Extrait présenté:
Five Finger Death Punch ne fait jamais dans le demi-mesure, et n’est jamais avare quand il s’agit de mettre à disposition des titres pour ses fans : alors qu’une majorité de groupes contient aujourd’hui sa production sur un album à une dizaine de titres, FFDP profite de sa créativité prolifique pour exploser le score à chaque nouvelle période de composition : ces Américains, originaires de Las Vegas, avaient sorti un double album aux dates de sorties séparées de seulement quelques mois en 2013, ils offrent cette fois-ci, pour ce sixième album de leur formation, la bagatelle de quatorze titres.

Entrées fournies:
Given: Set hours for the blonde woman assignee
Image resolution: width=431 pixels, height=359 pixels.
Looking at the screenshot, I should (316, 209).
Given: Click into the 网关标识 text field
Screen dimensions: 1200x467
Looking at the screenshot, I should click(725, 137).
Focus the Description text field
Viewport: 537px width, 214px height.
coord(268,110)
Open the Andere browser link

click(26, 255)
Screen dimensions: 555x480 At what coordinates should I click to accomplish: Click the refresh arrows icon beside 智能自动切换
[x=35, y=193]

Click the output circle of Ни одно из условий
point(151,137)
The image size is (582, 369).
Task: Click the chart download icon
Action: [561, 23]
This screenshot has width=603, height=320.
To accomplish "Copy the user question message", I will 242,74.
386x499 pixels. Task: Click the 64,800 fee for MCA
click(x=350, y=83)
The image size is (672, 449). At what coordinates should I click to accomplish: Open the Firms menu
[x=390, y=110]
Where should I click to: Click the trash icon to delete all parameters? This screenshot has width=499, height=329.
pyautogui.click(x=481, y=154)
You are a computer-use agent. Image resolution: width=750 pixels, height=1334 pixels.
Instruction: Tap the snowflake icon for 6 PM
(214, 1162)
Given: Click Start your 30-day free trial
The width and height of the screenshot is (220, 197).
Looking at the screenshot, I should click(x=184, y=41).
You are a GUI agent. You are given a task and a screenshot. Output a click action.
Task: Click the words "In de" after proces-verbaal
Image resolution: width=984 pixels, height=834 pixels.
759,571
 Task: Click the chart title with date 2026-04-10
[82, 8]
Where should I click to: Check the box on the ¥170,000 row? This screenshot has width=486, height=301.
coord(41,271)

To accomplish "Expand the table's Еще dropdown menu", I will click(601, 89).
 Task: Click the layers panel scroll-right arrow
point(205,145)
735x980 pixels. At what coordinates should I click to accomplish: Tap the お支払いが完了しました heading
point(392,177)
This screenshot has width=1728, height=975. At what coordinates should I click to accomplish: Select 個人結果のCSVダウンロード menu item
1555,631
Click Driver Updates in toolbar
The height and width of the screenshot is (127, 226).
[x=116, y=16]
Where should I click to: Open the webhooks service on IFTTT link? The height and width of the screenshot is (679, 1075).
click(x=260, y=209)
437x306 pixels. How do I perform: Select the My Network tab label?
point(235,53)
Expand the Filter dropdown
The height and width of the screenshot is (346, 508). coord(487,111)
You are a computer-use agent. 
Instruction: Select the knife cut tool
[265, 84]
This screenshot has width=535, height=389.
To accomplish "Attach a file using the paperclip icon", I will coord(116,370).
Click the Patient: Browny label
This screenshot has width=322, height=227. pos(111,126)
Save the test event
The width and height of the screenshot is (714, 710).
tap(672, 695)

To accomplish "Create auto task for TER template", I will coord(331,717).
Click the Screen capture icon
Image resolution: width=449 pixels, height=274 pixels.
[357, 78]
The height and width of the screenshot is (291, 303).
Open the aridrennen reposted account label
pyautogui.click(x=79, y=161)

Consigne écrite: Pouvez-vous recopier le passage sur Five Finger Death Punch de « Five Finger Death » à « de quatorze titres. » en substituant « seize » à « quatorze » ? Les entrées n'interviennent en rien ici.

Résultat obtenu:
Five Finger Death Punch ne fait jamais dans le demi-mesure, et n’est jamais avare quand il s’agit de mettre à disposition des titres pour ses fans : alors qu’une majorité de groupes contient aujourd’hui sa production sur un album à une dizaine de titres, FFDP profite de sa créativité prolifique pour exploser le score à chaque nouvelle période de composition : ces Américains, originaires de Las Vegas, avaient sorti un double album aux dates de sorties séparées de seulement quelques mois en 2013, ils offrent cette fois-ci, pour ce sixième album de leur formation, la bagatelle de seize titres.